Dave DeLong edited this page Sep 13, 2015 · 1 revision

Tokenization is the first phase of parsing. It's the point where characters are extracted from the source string and grouped. There are four kinds of tokens:

  1. numbers
  2. functions
  3. variables
  4. operators

Numbers

All numbers extracted from the source string are positive, and are defined as anything that matches the following regular expression:

\d*(\.\d*)?([eE][-+]?\d+)?

Even though "." is technically recognized by this regular expression, it is not evaluated as a number.

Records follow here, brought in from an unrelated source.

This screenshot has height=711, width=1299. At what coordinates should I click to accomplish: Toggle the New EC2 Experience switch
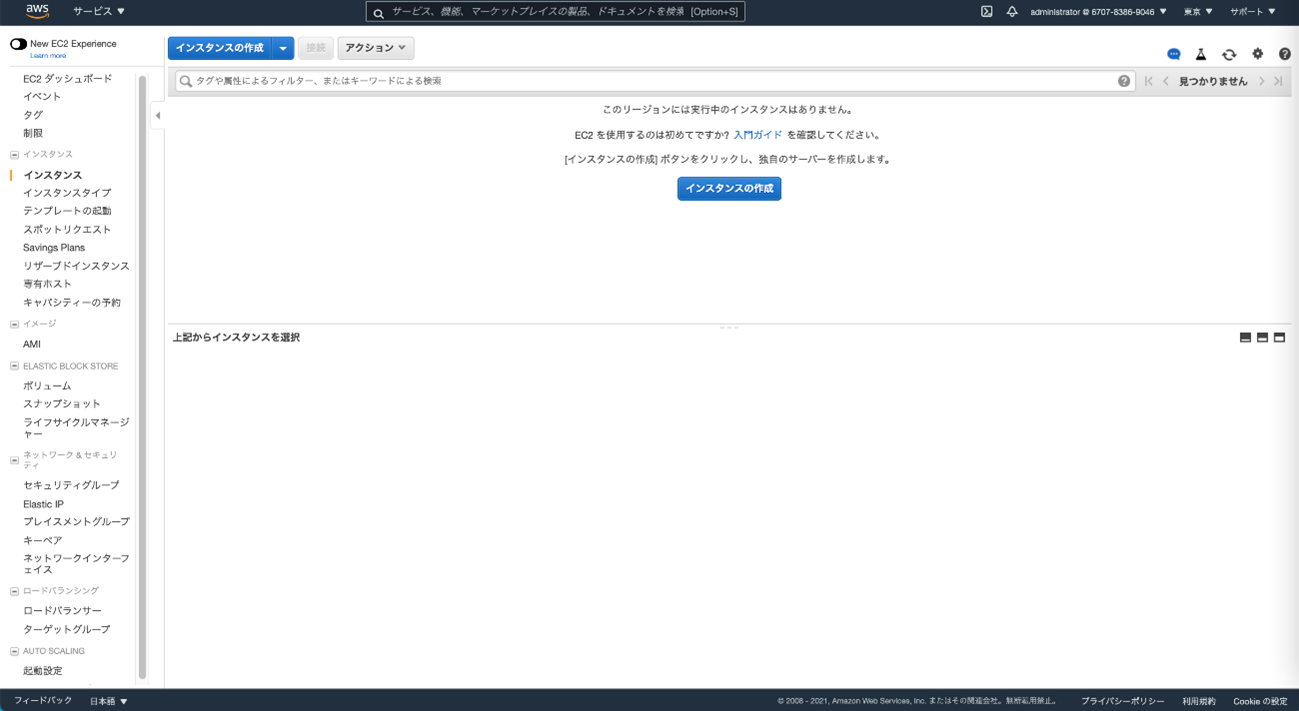pos(18,44)
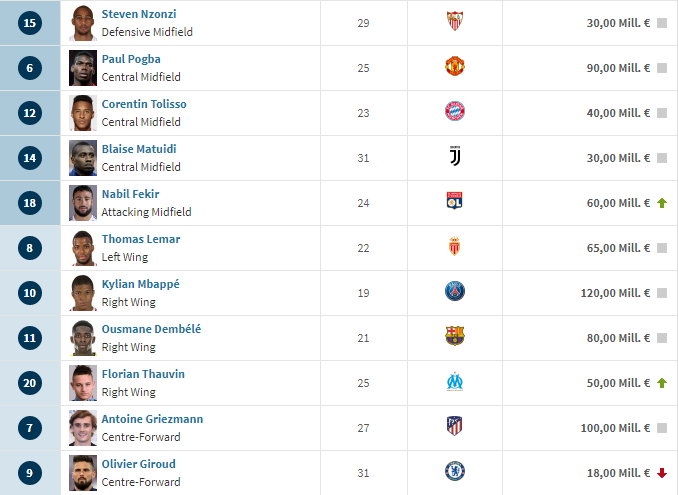Screen dimensions: 678x495
Task: Click the Antoine Griezmann name link
Action: [x=152, y=419]
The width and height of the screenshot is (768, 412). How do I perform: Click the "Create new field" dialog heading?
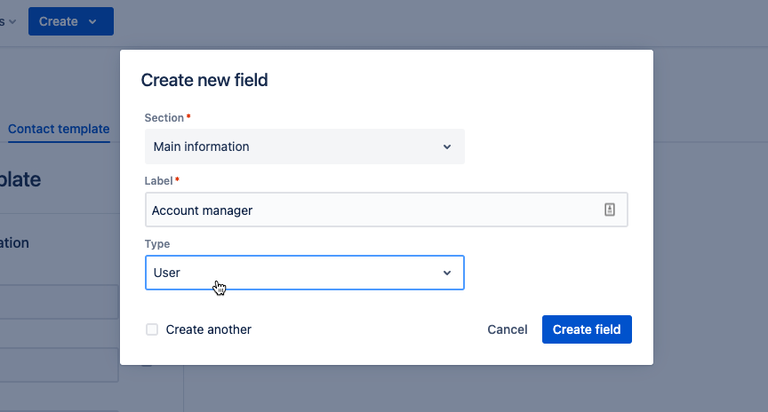click(x=204, y=80)
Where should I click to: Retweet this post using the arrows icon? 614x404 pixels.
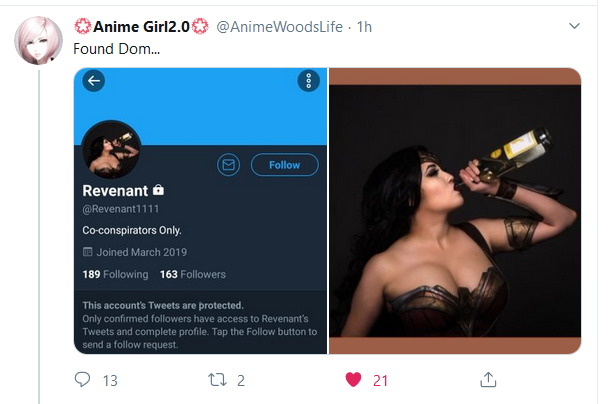pyautogui.click(x=217, y=380)
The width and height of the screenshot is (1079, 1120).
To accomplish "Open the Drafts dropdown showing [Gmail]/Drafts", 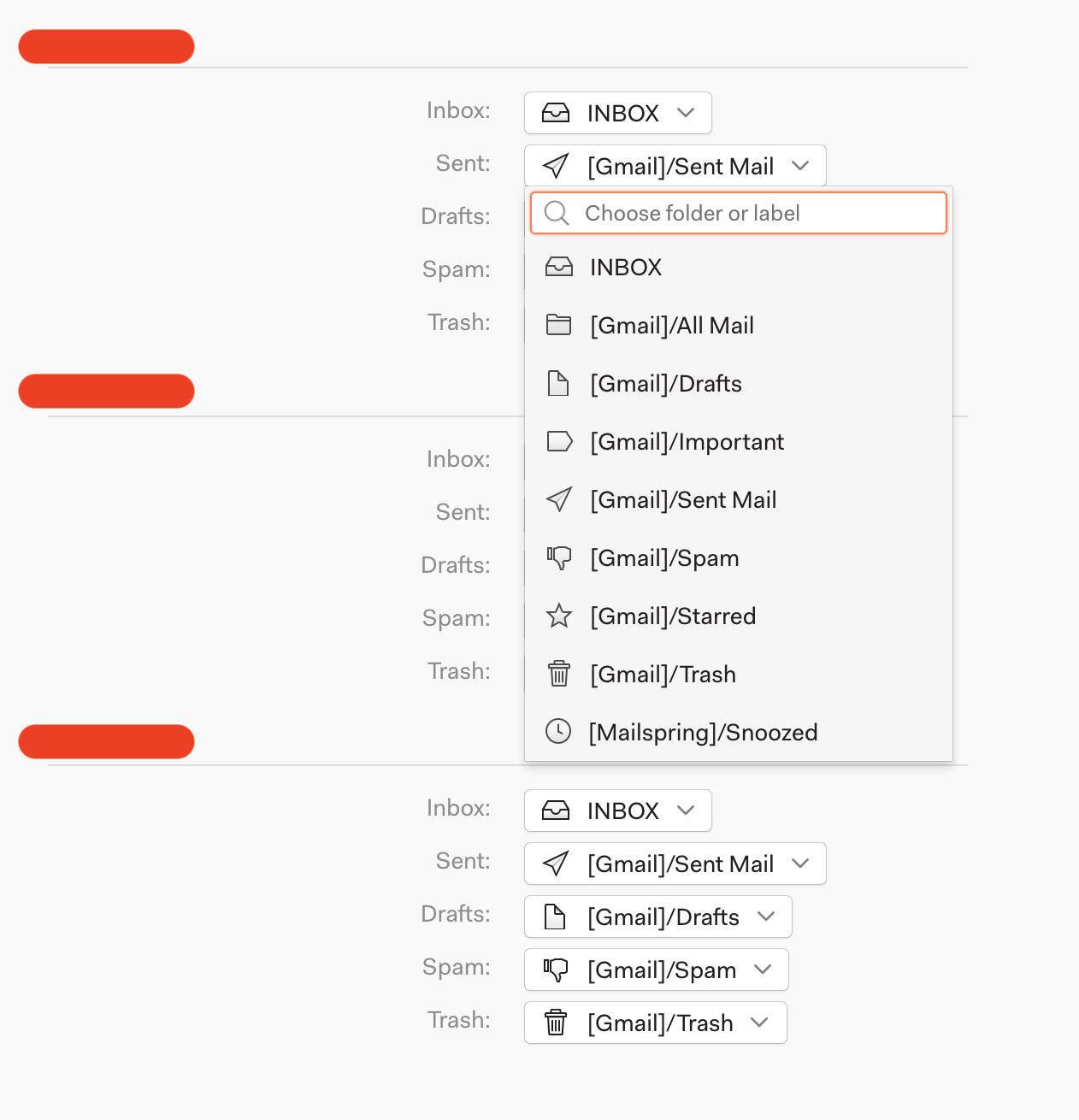I will point(657,917).
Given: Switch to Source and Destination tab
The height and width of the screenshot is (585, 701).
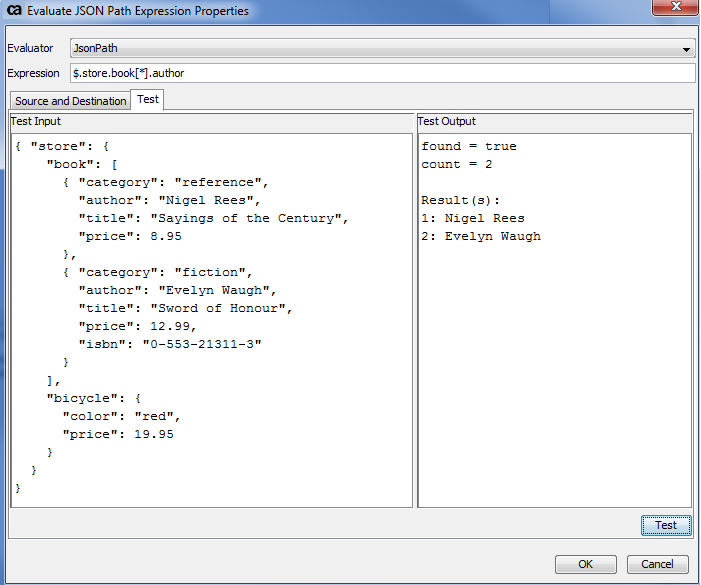Looking at the screenshot, I should coord(70,101).
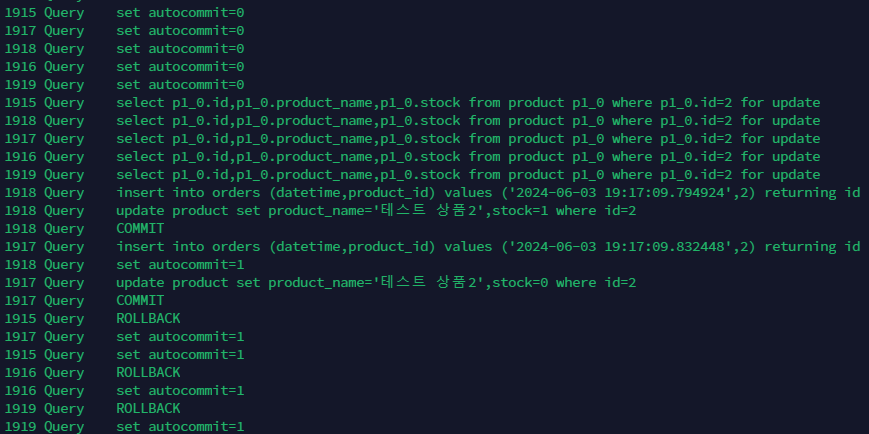Click the COMMIT statement of thread 1918
This screenshot has width=869, height=434.
click(140, 229)
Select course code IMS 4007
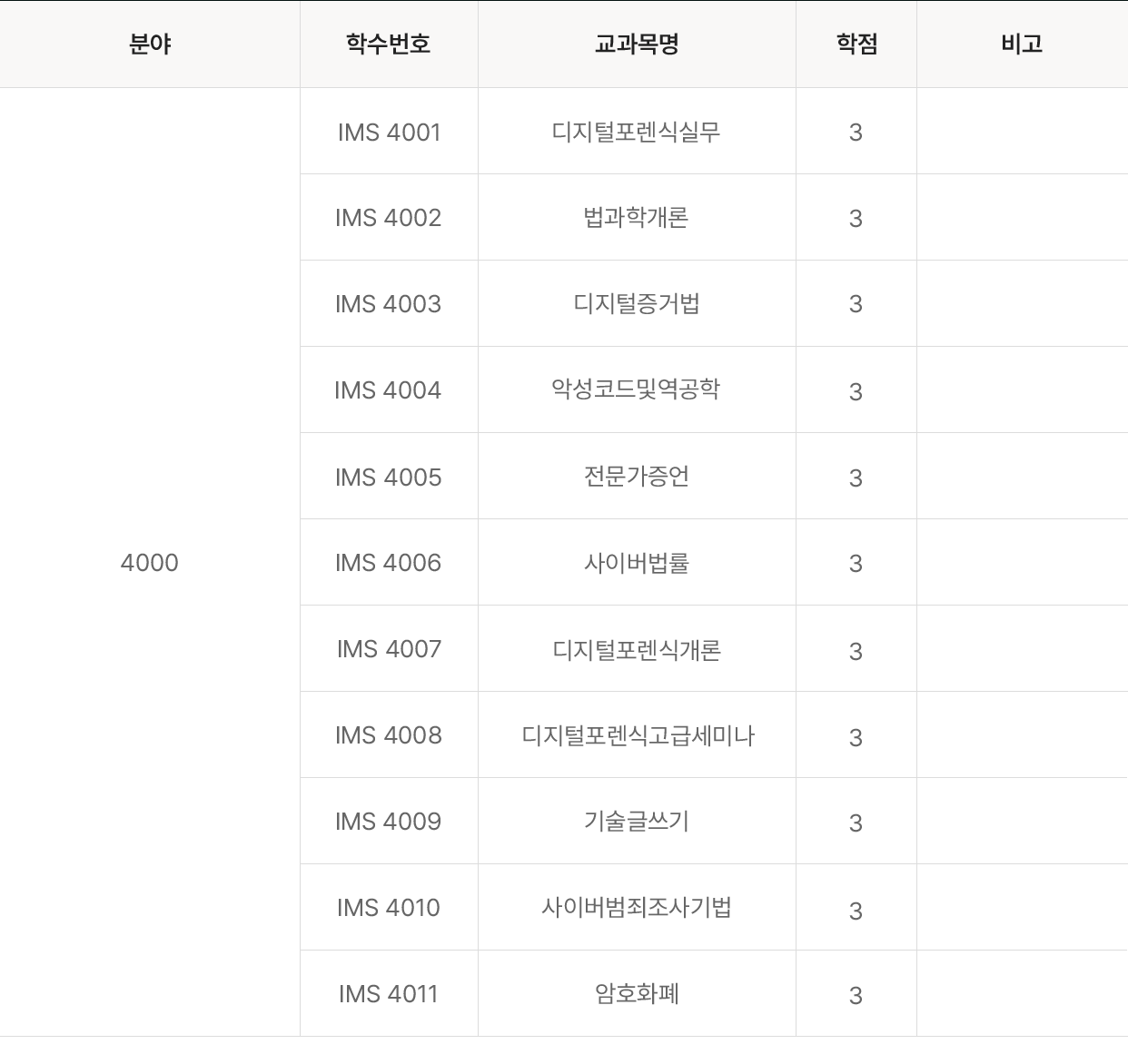Image resolution: width=1128 pixels, height=1064 pixels. pos(389,649)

No effort is made to allow for locale-sensitive numbers. Allowing things like thousands groupings or the comma as the decimal seperator can introduce ambiguity in the parser. For example, if "," were recognized as the decimal seperator, then this is ambiguous:

max(1,2,3)

Should that be parsed as the maximum of three numbers (1, 2, and 3), or the maximum of two (1.2 and 3, or 1 and 2.3)? Similar problems arise when dealing with thousands groupings. As such, numbers are not locale-sensitive.

Functions

Function tokens are strictly the name of a function. For example, given the string "sin(0)", the extracted function token is "sin".

Functions can contain letters (upper and lowercase), decimal digits, and underscores.

The exception to this are three special functions that are special cased in their recognition: "π", "Φ", and "τ". These correspond to the mathematical costants of pi, phi, and tau, respectively.

Variables

Variables follow the same rules as functions, except that they must be prefixed with a "$" character. Thus, the following are all legal variable names:

  • $a
  • $_
  • $0xdeadbeef

In addition, variables may also be quoted strings:

  • 'a'
  • "hello"
  • '\''
  • "Inigo Montoya"

Operators

Operators are pretty much all other characters in the string.

Parentheses are parsed as operator tokens, even though they are not listed as part of the built-in operators. Parentheses used to denote order of operations and functions arguments are eliminated during term grouping.

Regarding Whitespace

Whitespace is seen as a logical break in the token stream. That means that "3 4" will be parsed as the 3 token followed by the 4 token. And because of the logic in recognizing implicit multiplication, a multiplication operator will be injected into the stream. Thus, "3 4" is recognized as "3*4", and evaluates to 12.